**Text**
See ante, i. 332, where Johnson said, 'This distinction of seasons is produced only by imagination operating on luxury. To temperance every day is bright,' and post, Aug. 2, 1784.

[809] He died in the following August at Dover, on his way home. Walpole's Letters, viii. 494. See ante, iii. 250, 336, and post, Aug. 19, 1784.

[810] On the last day of the old year he wrote:—'To any man who extends his thoughts to national consideration, the times are dismal and gloomy. But to a sick man, what is the publick?' Piozzi Letters, ii. 344.

The original of the following note is in the admirable collection of autographs belonging to my friend, Mr. M. M. Holloway:—

'TO THE REV. DR. TAYLOR,

'in Ashbourne,

'Derbyshire.

'DEAR SIR,

'I am still confined to the house, and one of my amusements is to write letters to my friends, though they, being busy in the common scenes of life, are not equally diligent in writing to me. Dr. Heberden was with me two or three days ago, and told me that nothing ailed me, which I was glad to hear, though I knew it not to be true. My nights are restless, my breath is difficult, and my lower parts continue tumid.

'The struggle, you see, still continues between the two sets of ministers: those that are out and in one can scarce call them, for who is out or in is perhaps four times a day a new question. The tumult in government is, I believe, excessive, and the efforts of each party outrageously violent, with very little thought on any national interest, at a time when we have all the world for our enemies, when the King and parliament have lost even the titular dominion of America, and the real power of Government every where else. Thus Empires are broken down when the profits of administration are so great, that ambition is satisfied with obtaining them, and he that aspires to greatness needs do nothing more than talk himself into importance. He has then all the power which danger and conquest used formerly to give; he can raise a family and reward his followers.

'Mr. Burke has just sent me his Speech upon the affairs of India, a volume of above a hundred pages closely printed. I will look into it; but my thoughts seldom now travel to great distances.

'I would gladly know when you think to come hither, and whether this year you will come or no. If my life be continued, I know not well how I shall bestow myself.

'I am, Sir,

'Your affectionate &c.,

'SAM. JOHNSON.'

'London, Jan. 24, 1784.'

[811] See post, v. 48.

[812] See post, p. 271.

[813] I sent it to Mr. Pitt, with a letter, in which I thus expressed myself:—'My principles may appear to you too monarchical: but I know and am persuaded, they are not inconsistent with the true principles of liberty. Be this as it may, you, Sir, are now the Prime Minister, called by the Sovereign to maintain the rights of the Crown, as well as those of the people, against a violent faction. As such, you are entitled to the warmest support of every good subject in every department.' He answered:—'I am extremely obliged to you for the sentiments you do me the honour to express, and have observed with great pleasure the zealous and able support given to the CAUSE OF THE PUBLICK in the work you were so good to transmit to me.' BOSWELL. Five years later, and two years before The Life of Johnson was published, Boswell wrote to Temple:—'As to Pitt, he is an insolent fellow, but so able, that upon the whole I must support him against the Coalition; but I will work him, for he has behaved very ill to me. Can he wonder at my wishing for preferment, when men of the first family and fortune in England struggle for it?' Letters of Boswell, p. 295. Warburton said of Helvetius, whom he disliked, that, if he had met him, 'he would have worked him.' Walpole's Letters, iv. 217.

**Given data**
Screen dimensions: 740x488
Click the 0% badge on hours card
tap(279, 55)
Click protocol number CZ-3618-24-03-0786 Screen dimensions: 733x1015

**Set tasks**
**a.** In the notes, what did Mr. Burke send to Johnson?
**b.** Using the notes, explain why Boswell told Temple he must support Pitt even though he called him "an insolent fellow."
The listing comes from a separate source.

**Responses to the tasks**
**a.** His Speech upon the affairs of India, a closely printed volume of over a hundred pages.

**b.** Boswell judged Pitt so able that, on the whole, he felt he had to back him against the Coalition.